Here is a photo of Straight Shore Lake from the take-out to McIntosh. It is a shame about the algae; it's a gorgeous lake otherwise.
The 670-meter walk to McIntosh Lake was fairly undulating, but not overly so. It was a moderate descent down to the water on the McIntosh side. I smiled upon seeing McIntosh Lake again at the put-in; it is a gorgeous island-studded lake, making it one of the more popular ones in the entire park.

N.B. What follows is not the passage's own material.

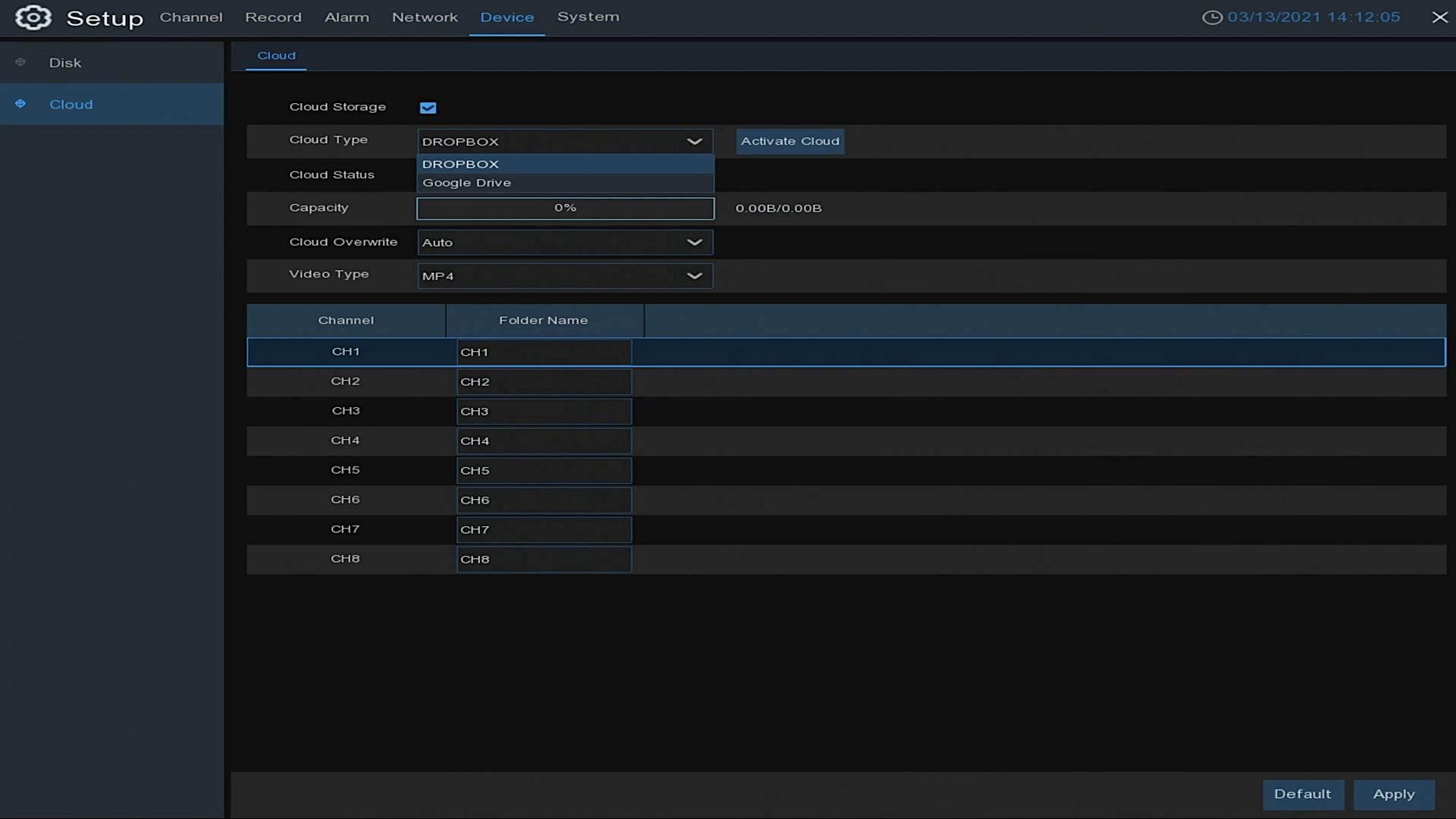
Task: Click the Setup gear icon
Action: (33, 17)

My smile diminished somewhat upon emerging out of that western bay. Many of the prime campsites appeared to be occupied. Sigh...just like the last time I arrived at this lake 6 years earlier. I crossed the lake to the northeast in the hope that some of the island sites would be vacant -- no such luck. I then headed for the east shore, hoping I could get a site with a prime view of a possible sunset later that evening. The one on the northernmost peninsula was available, but it seemed the previous occupants had gotten a little "fire happy"; there were a lot of oversized half-burnt logs strewn all over the place. Sigh...again. The view west across the span of the lake was awesome, though.
The back of the site was a steep climb up to the forest and thunderbox. There was room up there for a few tents. I prefer to hang my hammock near the water if possible and did so. It was a bit closer to the fire pit than I would have liked, but I had to make do with the trees I had available. I tried to clean up the debris on the site a bit, but as you can see, it was still a bit "junky". I would end up burning a lot of that strewn debris away. I always try to leave a site in better condition than I find it.
I read in my hammock for quite a long time -- very relaxing! I cooked yet another steak for dinner that night with some instant mashed potatoes. I know...steak two nights in a row isn't the healthiest choice for a man in his fifties, but I don't do that often and it's just so darn good!
It was a good night but I couldn't enjoy staying up next to a fire. The mosquitoes had hatched with the heat of the day and were out in a big way. It caught me off guard because there were hardly any the previous night. Because of that, I hadn't set up my bug shelter, but when the evening arrived, I sure wished I had. The previous day's rain and the heat of the day had done the trick, it seemed.
I did get a partial sunset that was very pretty, nonetheless. I snapped a few photos, escaped to the sanctuary of my hammock, and slept for 8 hours straight. Lovely. I was awoken once as I was falling asleep because some idiots on the lake were shooting off firecrackers. Seriously?!? Thankfully, it didn't last long and I drifted off again. On these trips, I often sleep better than I do at home in my bed.